- [Try it] An exact repetition of all the entries that follow is required.

- [Materials provided]
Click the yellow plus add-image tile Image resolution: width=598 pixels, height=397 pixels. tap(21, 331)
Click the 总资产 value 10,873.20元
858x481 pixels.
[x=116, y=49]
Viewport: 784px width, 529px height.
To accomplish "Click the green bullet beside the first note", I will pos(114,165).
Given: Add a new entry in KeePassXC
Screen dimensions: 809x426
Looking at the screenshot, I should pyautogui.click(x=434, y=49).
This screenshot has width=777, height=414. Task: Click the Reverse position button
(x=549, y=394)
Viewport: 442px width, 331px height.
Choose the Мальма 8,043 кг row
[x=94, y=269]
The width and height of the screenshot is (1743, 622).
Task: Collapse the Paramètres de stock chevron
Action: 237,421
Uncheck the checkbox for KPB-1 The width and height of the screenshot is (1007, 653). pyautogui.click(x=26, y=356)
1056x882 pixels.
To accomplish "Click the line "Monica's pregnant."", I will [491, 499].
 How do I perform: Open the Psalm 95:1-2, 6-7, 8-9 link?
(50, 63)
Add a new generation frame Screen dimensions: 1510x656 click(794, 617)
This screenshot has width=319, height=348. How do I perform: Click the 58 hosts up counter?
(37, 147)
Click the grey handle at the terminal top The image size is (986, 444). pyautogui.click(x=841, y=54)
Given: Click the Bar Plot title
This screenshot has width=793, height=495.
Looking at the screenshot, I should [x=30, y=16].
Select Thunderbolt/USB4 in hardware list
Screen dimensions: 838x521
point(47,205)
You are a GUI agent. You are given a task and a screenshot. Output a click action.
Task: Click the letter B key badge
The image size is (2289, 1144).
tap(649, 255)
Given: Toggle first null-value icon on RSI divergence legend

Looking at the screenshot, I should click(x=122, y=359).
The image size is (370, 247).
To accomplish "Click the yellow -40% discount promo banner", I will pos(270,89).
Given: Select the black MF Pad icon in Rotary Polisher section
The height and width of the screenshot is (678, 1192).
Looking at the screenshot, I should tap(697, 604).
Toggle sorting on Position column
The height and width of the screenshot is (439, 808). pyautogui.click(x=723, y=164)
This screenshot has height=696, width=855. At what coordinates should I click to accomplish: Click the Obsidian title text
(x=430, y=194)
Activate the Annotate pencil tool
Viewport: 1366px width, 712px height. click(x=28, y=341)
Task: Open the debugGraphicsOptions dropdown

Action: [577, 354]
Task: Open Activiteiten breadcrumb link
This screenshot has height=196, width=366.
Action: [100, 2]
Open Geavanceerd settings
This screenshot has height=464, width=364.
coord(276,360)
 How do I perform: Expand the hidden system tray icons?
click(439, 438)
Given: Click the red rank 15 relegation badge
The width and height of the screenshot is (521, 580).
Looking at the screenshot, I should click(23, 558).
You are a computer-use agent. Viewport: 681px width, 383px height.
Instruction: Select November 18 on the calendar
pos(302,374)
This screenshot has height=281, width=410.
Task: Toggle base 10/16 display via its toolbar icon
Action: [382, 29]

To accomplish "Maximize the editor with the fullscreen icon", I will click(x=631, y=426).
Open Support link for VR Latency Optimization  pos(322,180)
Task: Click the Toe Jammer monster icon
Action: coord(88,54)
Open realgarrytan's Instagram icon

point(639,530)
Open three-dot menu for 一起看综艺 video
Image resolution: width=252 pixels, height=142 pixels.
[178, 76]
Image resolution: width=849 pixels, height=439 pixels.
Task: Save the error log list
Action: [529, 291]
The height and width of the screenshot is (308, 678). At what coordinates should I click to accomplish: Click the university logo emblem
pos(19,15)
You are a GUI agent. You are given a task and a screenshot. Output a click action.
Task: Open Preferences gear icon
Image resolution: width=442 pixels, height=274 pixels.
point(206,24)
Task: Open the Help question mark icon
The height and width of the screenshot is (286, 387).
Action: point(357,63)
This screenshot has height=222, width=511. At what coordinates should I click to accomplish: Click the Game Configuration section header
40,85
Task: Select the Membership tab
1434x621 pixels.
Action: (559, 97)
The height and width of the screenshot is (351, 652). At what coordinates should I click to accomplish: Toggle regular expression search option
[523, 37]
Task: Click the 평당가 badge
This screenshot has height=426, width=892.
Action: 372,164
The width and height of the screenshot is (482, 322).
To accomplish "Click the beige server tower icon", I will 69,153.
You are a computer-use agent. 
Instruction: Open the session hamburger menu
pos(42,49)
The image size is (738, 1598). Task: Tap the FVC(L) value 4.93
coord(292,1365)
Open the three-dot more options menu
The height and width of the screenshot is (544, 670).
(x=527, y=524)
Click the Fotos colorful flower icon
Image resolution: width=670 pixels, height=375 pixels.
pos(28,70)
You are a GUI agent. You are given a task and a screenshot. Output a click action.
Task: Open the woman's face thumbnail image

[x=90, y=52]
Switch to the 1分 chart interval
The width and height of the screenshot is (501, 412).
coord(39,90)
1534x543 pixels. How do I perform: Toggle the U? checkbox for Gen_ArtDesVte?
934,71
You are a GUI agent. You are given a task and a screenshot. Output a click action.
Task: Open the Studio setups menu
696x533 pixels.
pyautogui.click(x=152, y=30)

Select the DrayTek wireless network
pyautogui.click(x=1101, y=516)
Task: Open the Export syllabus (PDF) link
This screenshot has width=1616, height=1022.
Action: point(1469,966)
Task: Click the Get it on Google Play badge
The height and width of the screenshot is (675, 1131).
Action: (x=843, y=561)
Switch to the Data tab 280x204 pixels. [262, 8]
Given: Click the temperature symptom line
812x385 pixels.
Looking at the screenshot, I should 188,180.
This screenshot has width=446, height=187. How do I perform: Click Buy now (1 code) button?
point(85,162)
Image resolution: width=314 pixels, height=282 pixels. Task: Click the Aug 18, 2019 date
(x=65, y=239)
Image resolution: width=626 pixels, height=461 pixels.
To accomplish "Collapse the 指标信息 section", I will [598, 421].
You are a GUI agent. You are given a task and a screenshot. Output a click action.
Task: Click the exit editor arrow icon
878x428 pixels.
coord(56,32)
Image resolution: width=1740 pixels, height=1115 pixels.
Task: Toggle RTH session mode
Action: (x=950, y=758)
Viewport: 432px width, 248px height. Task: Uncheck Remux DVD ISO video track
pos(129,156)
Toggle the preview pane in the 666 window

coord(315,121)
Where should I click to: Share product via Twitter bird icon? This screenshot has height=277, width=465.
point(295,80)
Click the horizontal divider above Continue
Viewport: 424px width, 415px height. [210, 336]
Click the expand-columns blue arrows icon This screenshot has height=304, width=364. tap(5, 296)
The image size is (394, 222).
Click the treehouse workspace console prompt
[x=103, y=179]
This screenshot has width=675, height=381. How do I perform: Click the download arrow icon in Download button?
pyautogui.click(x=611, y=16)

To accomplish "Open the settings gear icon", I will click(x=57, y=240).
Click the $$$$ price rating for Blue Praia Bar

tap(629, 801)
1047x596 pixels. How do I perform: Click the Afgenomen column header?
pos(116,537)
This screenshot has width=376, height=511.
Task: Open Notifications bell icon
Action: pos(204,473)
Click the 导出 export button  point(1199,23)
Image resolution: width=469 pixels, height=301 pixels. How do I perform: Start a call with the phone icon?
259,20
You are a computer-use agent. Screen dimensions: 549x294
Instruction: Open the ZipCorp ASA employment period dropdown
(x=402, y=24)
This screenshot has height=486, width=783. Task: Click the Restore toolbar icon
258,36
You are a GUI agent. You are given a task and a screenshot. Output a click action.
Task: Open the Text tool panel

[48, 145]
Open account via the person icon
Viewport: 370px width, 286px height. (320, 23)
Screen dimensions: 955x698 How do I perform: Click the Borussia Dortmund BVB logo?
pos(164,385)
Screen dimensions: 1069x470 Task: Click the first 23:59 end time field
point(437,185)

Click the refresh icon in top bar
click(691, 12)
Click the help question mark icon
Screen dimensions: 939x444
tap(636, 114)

- [Your solution]
Click the yellow plus add-image tile Image resolution: width=598 pixels, height=397 pixels. tap(21, 331)
Click the 总资产 value 10,873.20元
858x481 pixels.
[x=116, y=49]
Viewport: 784px width, 529px height.
To accomplish "Click the green bullet beside the first note", I will pos(114,165).
Given: Add a new entry in KeePassXC
Screen dimensions: 809x426
Looking at the screenshot, I should pyautogui.click(x=434, y=49).
This screenshot has width=777, height=414. Task: Click the Reverse position button
(x=549, y=394)
Viewport: 442px width, 331px height.
Choose the Мальма 8,043 кг row
[x=94, y=269]
The width and height of the screenshot is (1743, 622).
Task: Collapse the Paramètres de stock chevron
Action: 237,421
Uncheck the checkbox for KPB-1 The width and height of the screenshot is (1007, 653). pyautogui.click(x=26, y=356)
1056x882 pixels.
To accomplish "Click the line "Monica's pregnant."", I will [491, 499].
 How do I perform: Open the Psalm 95:1-2, 6-7, 8-9 link?
(50, 63)
Add a new generation frame Screen dimensions: 1510x656 click(794, 617)
This screenshot has width=319, height=348. How do I perform: Click the 58 hosts up counter?
(37, 147)
Click the grey handle at the terminal top The image size is (986, 444). pyautogui.click(x=841, y=54)
Given: Click the Bar Plot title
This screenshot has width=793, height=495.
Looking at the screenshot, I should [x=30, y=16].
Select Thunderbolt/USB4 in hardware list
Screen dimensions: 838x521
point(47,205)
You are a GUI agent. You are given a task and a screenshot. Output a click action.
Task: Click the letter B key badge
The image size is (2289, 1144).
tap(649, 255)
Given: Toggle first null-value icon on RSI divergence legend

Looking at the screenshot, I should click(x=122, y=359).
The image size is (370, 247).
To accomplish "Click the yellow -40% discount promo banner", I will pos(270,89).
Given: Select the black MF Pad icon in Rotary Polisher section
The height and width of the screenshot is (678, 1192).
Looking at the screenshot, I should tap(697, 604).
Toggle sorting on Position column
The height and width of the screenshot is (439, 808). pyautogui.click(x=723, y=164)
This screenshot has height=696, width=855. At what coordinates should I click to accomplish: Click the Obsidian title text
(x=430, y=194)
Activate the Annotate pencil tool
Viewport: 1366px width, 712px height. click(x=28, y=341)
Task: Open the debugGraphicsOptions dropdown

Action: [577, 354]
Task: Open Activiteiten breadcrumb link
This screenshot has height=196, width=366.
Action: [100, 2]
Open Geavanceerd settings
This screenshot has height=464, width=364.
coord(276,360)
 How do I perform: Expand the hidden system tray icons?
click(439, 438)
Given: Click the red rank 15 relegation badge
The width and height of the screenshot is (521, 580).
Looking at the screenshot, I should click(23, 558).
You are a computer-use agent. Viewport: 681px width, 383px height.
Instruction: Select November 18 on the calendar
pos(302,374)
This screenshot has height=281, width=410.
Task: Toggle base 10/16 display via its toolbar icon
Action: [382, 29]

To accomplish "Maximize the editor with the fullscreen icon", I will click(x=631, y=426).
Open Support link for VR Latency Optimization  pos(322,180)
Task: Click the Toe Jammer monster icon
Action: coord(88,54)
Open realgarrytan's Instagram icon

point(639,530)
Open three-dot menu for 一起看综艺 video
Image resolution: width=252 pixels, height=142 pixels.
[178, 76]
Image resolution: width=849 pixels, height=439 pixels.
Task: Save the error log list
Action: [529, 291]
The height and width of the screenshot is (308, 678). At what coordinates should I click to accomplish: Click the university logo emblem
pos(19,15)
You are a GUI agent. You are given a task and a screenshot. Output a click action.
Task: Open Preferences gear icon
Image resolution: width=442 pixels, height=274 pixels.
point(206,24)
Task: Open the Help question mark icon
The height and width of the screenshot is (286, 387).
Action: point(357,63)
This screenshot has height=222, width=511. At what coordinates should I click to accomplish: Click the Game Configuration section header
40,85
Task: Select the Membership tab
1434x621 pixels.
Action: (559, 97)
The height and width of the screenshot is (351, 652). At what coordinates should I click to accomplish: Toggle regular expression search option
[523, 37]
Task: Click the 평당가 badge
This screenshot has height=426, width=892.
Action: 372,164
The width and height of the screenshot is (482, 322).
To accomplish "Click the beige server tower icon", I will 69,153.
You are a computer-use agent. 
Instruction: Open the session hamburger menu
pos(42,49)
The image size is (738, 1598). Task: Tap the FVC(L) value 4.93
coord(292,1365)
Open the three-dot more options menu
The height and width of the screenshot is (544, 670).
(x=527, y=524)
Click the Fotos colorful flower icon
Image resolution: width=670 pixels, height=375 pixels.
pos(28,70)
You are a GUI agent. You are given a task and a screenshot. Output a click action.
Task: Open the woman's face thumbnail image

[x=90, y=52]
Switch to the 1分 chart interval
The width and height of the screenshot is (501, 412).
coord(39,90)
1534x543 pixels. How do I perform: Toggle the U? checkbox for Gen_ArtDesVte?
934,71
You are a GUI agent. You are given a task and a screenshot. Output a click action.
Task: Open the Studio setups menu
696x533 pixels.
pyautogui.click(x=152, y=30)

Select the DrayTek wireless network
pyautogui.click(x=1101, y=516)
Task: Open the Export syllabus (PDF) link
This screenshot has width=1616, height=1022.
Action: point(1469,966)
Task: Click the Get it on Google Play badge
The height and width of the screenshot is (675, 1131).
Action: (x=843, y=561)
Switch to the Data tab 280x204 pixels. [262, 8]
Given: Click the temperature symptom line
812x385 pixels.
Looking at the screenshot, I should 188,180.
This screenshot has width=446, height=187. How do I perform: Click Buy now (1 code) button?
point(85,162)
Image resolution: width=314 pixels, height=282 pixels. Task: Click the Aug 18, 2019 date
(x=65, y=239)
Image resolution: width=626 pixels, height=461 pixels.
To accomplish "Collapse the 指标信息 section", I will [598, 421].
You are a GUI agent. You are given a task and a screenshot. Output a click action.
Task: Click the exit editor arrow icon
878x428 pixels.
coord(56,32)
Image resolution: width=1740 pixels, height=1115 pixels.
Task: Toggle RTH session mode
Action: (x=950, y=758)
Viewport: 432px width, 248px height. Task: Uncheck Remux DVD ISO video track
pos(129,156)
Toggle the preview pane in the 666 window

coord(315,121)
Where should I click to: Share product via Twitter bird icon? This screenshot has height=277, width=465.
point(295,80)
Click the horizontal divider above Continue
Viewport: 424px width, 415px height. [210, 336]
Click the expand-columns blue arrows icon This screenshot has height=304, width=364. tap(5, 296)
The image size is (394, 222).
Click the treehouse workspace console prompt
[x=103, y=179]
This screenshot has width=675, height=381. How do I perform: Click the download arrow icon in Download button?
pyautogui.click(x=611, y=16)

To accomplish "Open the settings gear icon", I will click(x=57, y=240).
Click the $$$$ price rating for Blue Praia Bar

tap(629, 801)
1047x596 pixels. How do I perform: Click the Afgenomen column header?
pos(116,537)
This screenshot has width=376, height=511.
Task: Open Notifications bell icon
Action: pos(204,473)
Click the 导出 export button  point(1199,23)
Image resolution: width=469 pixels, height=301 pixels. How do I perform: Start a call with the phone icon?
259,20
You are a computer-use agent. Screen dimensions: 549x294
Instruction: Open the ZipCorp ASA employment period dropdown
(x=402, y=24)
This screenshot has height=486, width=783. Task: Click the Restore toolbar icon
258,36
You are a GUI agent. You are given a task and a screenshot. Output a click action.
Task: Open the Text tool panel

[48, 145]
Open account via the person icon
Viewport: 370px width, 286px height. (320, 23)
Screen dimensions: 955x698 How do I perform: Click the Borussia Dortmund BVB logo?
pos(164,385)
Screen dimensions: 1069x470 Task: Click the first 23:59 end time field
point(437,185)

Click the refresh icon in top bar
click(691, 12)
Click the help question mark icon
Screen dimensions: 939x444
tap(636, 114)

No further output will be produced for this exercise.